4. The system of claim 1, wherein the first medium and the second medium are each a single type of high-purity cryogenic liquid, and the high-purity cryogenic liquid is used as a raw material for the mixed gas supply, thereby ensuring cleanliness of the output mixed gas.

5. The proportional high-pressure hybrid gas supply system of claim 1, further comprising:

the pump frequency converter (17) is connected with the mixed gas proportion online analysis component (6) to form combined closed loop control, the frequency converter (17) is connected with the first low-temperature liquid pressurizing device and/or the second low-temperature liquid pressurizing device and is suitable for controlling the output flow of the first medium or the second medium, the flow of the second medium or the first medium is kept constant, the mixing proportion of the two mediums is controlled to be a stable numerical value, the operation frequency and the corresponding flow of the first low-temperature liquid pressurizing device or the second low-temperature liquid pressurizing device are adjusted according to the set required proportion in comparison with the actual proportion of the two mediums in the mixed gas, and accordingly the actual proportion of the two mediums in the output mixed gas is consistent with the set mixing proportion.

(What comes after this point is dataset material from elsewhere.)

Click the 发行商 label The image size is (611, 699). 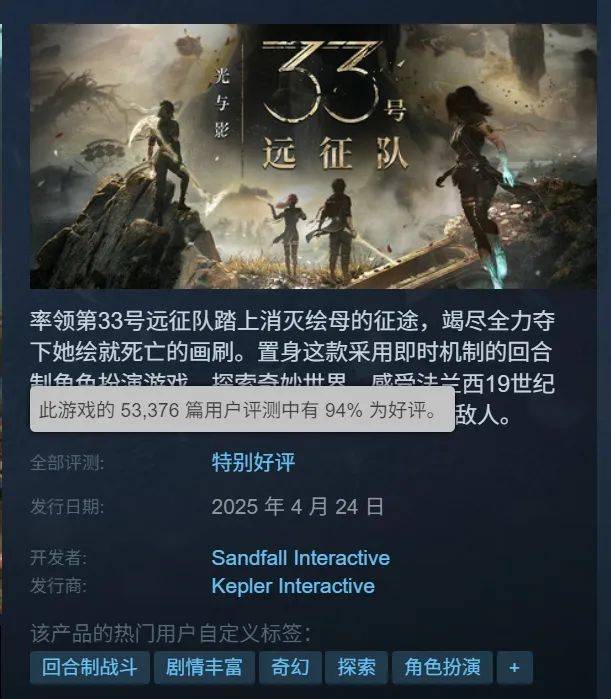coord(58,585)
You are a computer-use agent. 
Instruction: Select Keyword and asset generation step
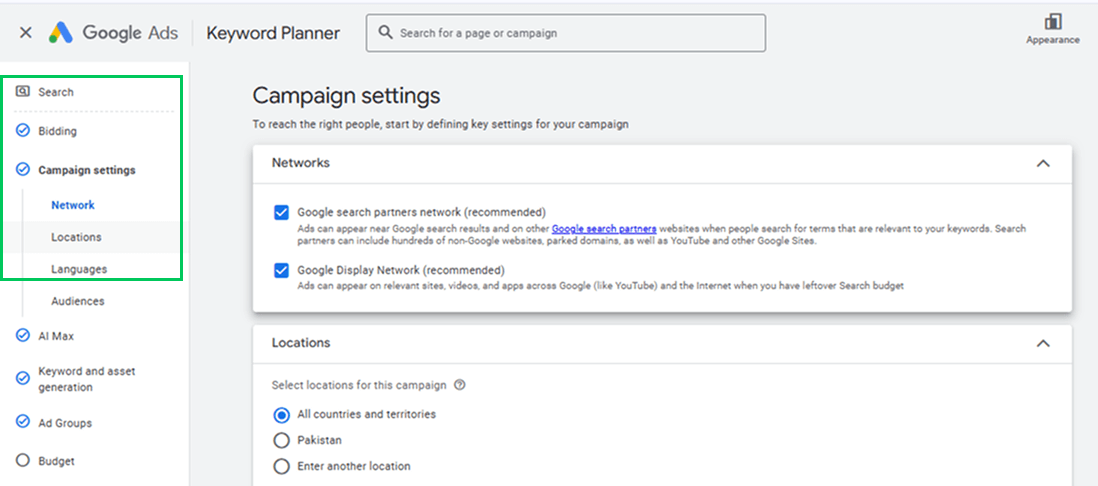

6. The proportional high-pressure hybrid gas supply system of claim 2, wherein the first gas supply mechanism further comprises:

-a first return pipe (16), the first return pipe (16) connecting a gas phase end of the first cryogenic liquid storage tank (1) with a liquid bath end of the first pump body (11), adapted to return the first medium vaporized in the first pump body (11) to the first cryogenic liquid storage tank (1);

-a second return line (26), said second return line (26) connecting a gas phase end of said second cryogenic liquid storage tank (2) with a liquid bath end of said second pump body (21), adapted to return said second medium vaporized in said second pump body (21) to said second cryogenic liquid storage tank (2);

the first return pipe (16) and the second return pipe (26) are suitable for timely exhausting gas when cavitation occurs between the first pump body (11) and the second pump body (21) due to external heat leakage, so that normal operation of the first pump body (11) and the second pump body (21) is ensured, and medium and cold energy can be saved.

7. The proportional high-pressure mixed gas supply system according to claim 6, wherein the first gas supply mechanism further comprises a first temperature sensor (13), the first temperature sensor (13) being provided on the first pump body (11) and adapted to detect the temperature of the first pump body (11);

the second air supply mechanism is provided with a second temperature sensor (23), and the second temperature sensor (23) is arranged on the second pump body (21) and is suitable for detecting the temperature of the second pump body (21);

a third temperature sensor (14) and a first pressure sensor (15) are further arranged on a pipeline between the first pump body (11) and the low-temperature liquid mixer (3), and the pipeline is suitable for detecting and judging whether cavitation occurs in the first pump body (11);

and a fourth temperature sensor (24) and a second pressure sensor (25) are further arranged on the pipeline between the second pump body (21) and the low-temperature liquid mixer (3), and the pipeline is suitable for detecting and judging whether cavitation occurs in the second pump body (21).

8. The proportional high-pressure mixed gas supply system according to claim 1 or 7, wherein when the temperature and pressure detection shows that cavitation occurs in the pump, the alarm can be given in time and cavitation-causing gas is discharged to the outside in time by opening the vent valve of the pump return pipe and the vent valve of the pump outlet, so that cavitation of the pump is eliminated.